To determine if these are indeed critical points of the original function with absolute values, check also if the sign changes at these x-values within the context of the piecewise function. Knowing your critical points helps you prepare for the next step in finding extrema using subsequent tests.

The challenge of handling absolute value functions stems from their non-linear, piecewise nature. Here, the function \(y = \left| x^2 - 2x \right| \) is broken into separate expressions depending on whether \(x^2 - 2x\) is positive or negative.

• When \(x^2 - 2x \geq 0\), the function is simply \(y = x^2 - 2x\).
• When \(x^2 - 2x < 0\), you must flip the sign to get \(y = 2x - x^2\).

Identifying the regions where each function applies involves solving \(x^2 - 2x = 0\). This gives the transition points \(x = 0\) and \(x = 2\), which are crucial for drawing the overall graph of the function and understanding where the absolute value affects the curve.

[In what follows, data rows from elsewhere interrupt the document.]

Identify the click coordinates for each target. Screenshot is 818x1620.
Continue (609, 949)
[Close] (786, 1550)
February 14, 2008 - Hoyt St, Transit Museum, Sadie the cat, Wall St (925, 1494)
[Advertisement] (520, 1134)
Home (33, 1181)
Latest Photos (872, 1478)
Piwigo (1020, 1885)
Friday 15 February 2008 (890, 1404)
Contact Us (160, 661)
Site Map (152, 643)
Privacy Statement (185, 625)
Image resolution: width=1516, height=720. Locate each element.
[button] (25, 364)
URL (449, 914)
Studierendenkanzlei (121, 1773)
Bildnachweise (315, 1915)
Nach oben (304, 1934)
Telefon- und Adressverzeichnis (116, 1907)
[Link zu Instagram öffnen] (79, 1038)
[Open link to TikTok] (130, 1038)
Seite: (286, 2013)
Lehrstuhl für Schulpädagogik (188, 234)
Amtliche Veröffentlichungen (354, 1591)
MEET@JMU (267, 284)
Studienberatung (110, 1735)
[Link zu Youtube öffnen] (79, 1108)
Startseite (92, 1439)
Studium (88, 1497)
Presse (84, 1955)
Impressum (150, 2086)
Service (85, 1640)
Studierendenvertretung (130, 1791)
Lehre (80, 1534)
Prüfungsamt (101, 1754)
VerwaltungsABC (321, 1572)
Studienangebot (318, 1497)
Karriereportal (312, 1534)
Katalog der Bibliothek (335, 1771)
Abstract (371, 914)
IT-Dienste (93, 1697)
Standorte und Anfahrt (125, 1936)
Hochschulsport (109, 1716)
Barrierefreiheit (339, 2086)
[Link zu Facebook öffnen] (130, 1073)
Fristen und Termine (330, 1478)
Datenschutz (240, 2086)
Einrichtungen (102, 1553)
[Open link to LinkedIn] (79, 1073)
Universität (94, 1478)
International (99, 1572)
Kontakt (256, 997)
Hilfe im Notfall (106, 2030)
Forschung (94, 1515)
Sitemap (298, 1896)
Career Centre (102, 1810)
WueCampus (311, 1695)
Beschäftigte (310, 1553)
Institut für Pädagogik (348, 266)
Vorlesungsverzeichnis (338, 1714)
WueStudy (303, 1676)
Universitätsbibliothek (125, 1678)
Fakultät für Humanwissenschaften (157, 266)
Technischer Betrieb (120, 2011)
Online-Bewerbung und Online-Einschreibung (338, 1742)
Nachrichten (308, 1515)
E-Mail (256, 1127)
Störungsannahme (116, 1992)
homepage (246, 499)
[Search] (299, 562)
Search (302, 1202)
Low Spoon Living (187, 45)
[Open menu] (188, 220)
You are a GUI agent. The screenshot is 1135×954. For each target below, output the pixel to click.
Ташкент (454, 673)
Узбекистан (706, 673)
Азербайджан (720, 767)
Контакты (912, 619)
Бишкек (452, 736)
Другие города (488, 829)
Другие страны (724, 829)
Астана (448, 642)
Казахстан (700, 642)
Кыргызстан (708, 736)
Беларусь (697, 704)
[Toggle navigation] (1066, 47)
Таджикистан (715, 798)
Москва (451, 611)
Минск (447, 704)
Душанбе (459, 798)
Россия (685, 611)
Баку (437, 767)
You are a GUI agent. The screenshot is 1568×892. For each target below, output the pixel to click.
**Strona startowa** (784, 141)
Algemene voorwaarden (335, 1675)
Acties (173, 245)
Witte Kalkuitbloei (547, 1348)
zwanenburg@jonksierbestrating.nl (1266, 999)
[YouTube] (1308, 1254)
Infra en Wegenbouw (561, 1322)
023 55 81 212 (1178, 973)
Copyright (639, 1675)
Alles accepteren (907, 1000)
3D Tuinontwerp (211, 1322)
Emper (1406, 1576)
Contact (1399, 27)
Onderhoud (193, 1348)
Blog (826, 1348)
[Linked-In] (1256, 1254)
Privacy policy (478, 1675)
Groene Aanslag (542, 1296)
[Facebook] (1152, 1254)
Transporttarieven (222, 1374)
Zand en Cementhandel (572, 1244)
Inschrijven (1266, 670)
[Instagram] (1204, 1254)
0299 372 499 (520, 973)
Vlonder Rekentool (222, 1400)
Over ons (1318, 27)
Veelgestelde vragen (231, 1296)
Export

The second derivative test helps to determine the concavity of a function around a critical point, which in turn reveals whether that point is a local maximum, minimum, or a point of inflection (though note that true inflection points require the first derivative to be changing sign as well).

• Calculate the second derivatives for both cases: - For \(y = x^2 - 2x\), you get \(y'' = 2\), which is positive, indicating the graph is concave up near this region. - For \(y = 2x - x^2\), the second derivative is \(y'' = -2\), which is negative, indicating a concave down shape.

Thus, concavity at \(x = 1\) confirms that this critical point is indeed a local minimum for both expressions. This test effectively complements the critical points identification step, reinforcing our conclusions about the extreme points of the function.